= Exercise objective =
What the task needs is every record repeated exactly, nothing more.

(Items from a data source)

-- -- --

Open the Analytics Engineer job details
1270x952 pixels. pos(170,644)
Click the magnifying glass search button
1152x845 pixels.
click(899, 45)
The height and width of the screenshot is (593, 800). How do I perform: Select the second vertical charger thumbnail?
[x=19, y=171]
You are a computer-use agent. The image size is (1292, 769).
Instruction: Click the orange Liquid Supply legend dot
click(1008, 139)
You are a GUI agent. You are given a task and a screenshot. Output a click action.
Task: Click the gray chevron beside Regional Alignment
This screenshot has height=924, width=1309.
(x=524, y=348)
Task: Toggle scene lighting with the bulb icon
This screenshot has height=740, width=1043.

-- -- --

= Completed exercise =
Open the Analytics Engineer job details
1270x952 pixels. pos(170,644)
Click the magnifying glass search button
1152x845 pixels.
click(899, 45)
The height and width of the screenshot is (593, 800). How do I perform: Select the second vertical charger thumbnail?
[x=19, y=171]
You are a computer-use agent. The image size is (1292, 769).
Instruction: Click the orange Liquid Supply legend dot
click(1008, 139)
You are a GUI agent. You are given a task and a screenshot. Output a click action.
Task: Click the gray chevron beside Regional Alignment
This screenshot has height=924, width=1309.
(x=524, y=348)
Task: Toggle scene lighting with the bulb icon
This screenshot has height=740, width=1043.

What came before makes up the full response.